Safeguarding Humanity: Ensuring AI Remains a Servant, Not a Master

kgldeshapriya

The rapid advancement of artificial intelligence (AI) has given rise to concerns about the potential for AI to become uncontrollable, surpassing human intelligence, and posing risks to humanity. However, the solution to preventing AI from overpowering us does not lie in halting its development altogether. Instead, we must seek a balanced approach that harnesses the immense benefits of AI while ensuring our safety and control over these powerful systems.

The AI Singularity Dilemma

Many researchers have warned about the concept of AI singularity, a hypothetical point at which AI systems become superintelligent and potentially uncontrollable. While the idea of halting AI development may seem tempting as a safeguard, it is not a realistic or practical solution. AI offers enormous potential in various fields, from healthcare to transportation, and its continued advancement holds the promise of solving complex problems that benefit humanity.

The Key to Control: Physical Presence

To ensure that AI remains under human control, it is essential to focus on one critical aspect: the physical presence of AI. As AI becomes increasingly integrated into various devices and systems, its potential impact on the real world grows. For instance, when AI connects with physical robots, it gains the ability to interact and manipulate the physical environment.

The One-Time Programmable Chip (OTP) Solution

One promising solution to maintain control over AI is the implementation of One-Time Programmable (OTP) chips. These chips are designed in a way that prevents any reprogramming or alterations once they are set. The primary processor of AI systems should always be powered through such a chip, creating an isolated mechanism for terminating the machine at any given moment. Importantly, this termination control should be vested solely in the hands of the manufacturer or the owner of the machine.

Standardizing Safety Measures

To ensure the effectiveness of this control mechanism, a common rule should be established, requiring all robots and robotic military equipment and systems to include OTP chips. This uniform safety measure would allow people to halt the operations of AI-driven robots or systems if they ever cross predefined limits or pose a threat to humanity.

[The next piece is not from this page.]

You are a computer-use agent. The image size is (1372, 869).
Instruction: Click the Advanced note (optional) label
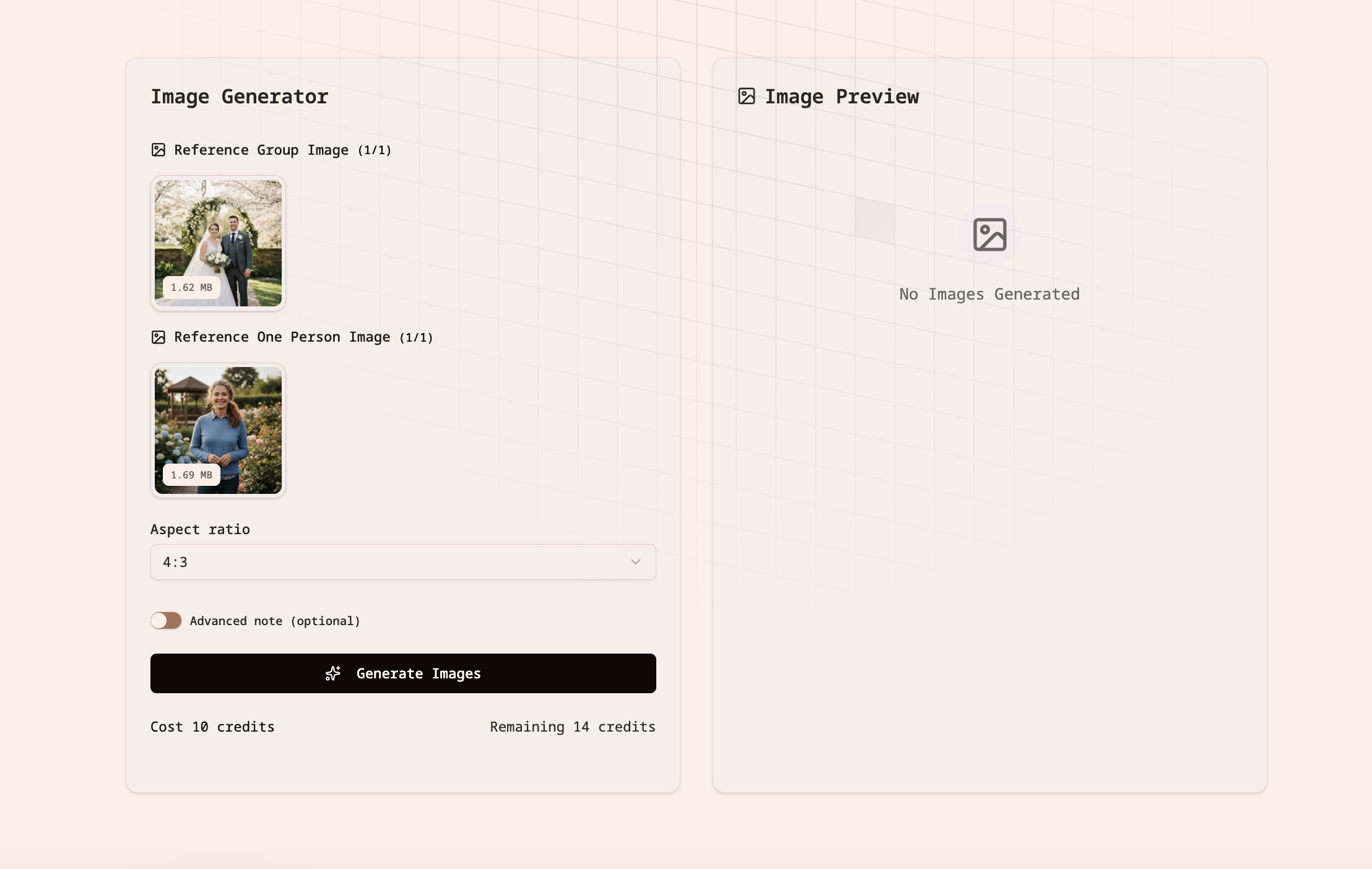tap(275, 621)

Maintaining the Upper Hand

The beauty of this approach lies in its simplicity. By relying on OTP chips, AI cannot take full control unless it manufactures separate robots without these safety measures. This buys us precious time to respond if AI ever attempts to subvert human control or poses a danger to society.

In conclusion, the development of AI is not something we should fear or attempt to halt. Instead, we should focus on implementing safety measures that allow us to harness the benefits of AI while keeping it firmly under human control. The use of OTP chips, standardized across AI systems, offers a pragmatic and effective solution to ensure that AI remains a valuable tool rather than a threat to humanity. To solidify this approach, guidelines should be established to mandate the inclusion of these safety measures in every robot's design and system.

It's a step towards a future where we can fully enjoy the potential of AI without compromising our safety and control. The power to shape this future lies in our hands, and with responsible development, AI can be a force for good that serves humanity's best interests.

By K G Lakmal Deshapriya.

Well, we should do something and this is definitely something. It doesn't follow that we should do this.

It absolutely won't work for many reasons already posted on this site and elsewhere, but I suppose at least you're thinking about the problem.

Hello kgldeshapriya, welcome to LessWrong!

At first I thought that the OTP chips would be locked to a single program, which would make it infeasible since programs need to be updated regularly, but it sounds like the OTP chip is either on the control plane above the CPU/GPU, or physically passes CPU signals through it, so it can either kill power to the motherboard, or completely sever CPU processing. I'll assume one of these schemes is how you'd use the OTP chips.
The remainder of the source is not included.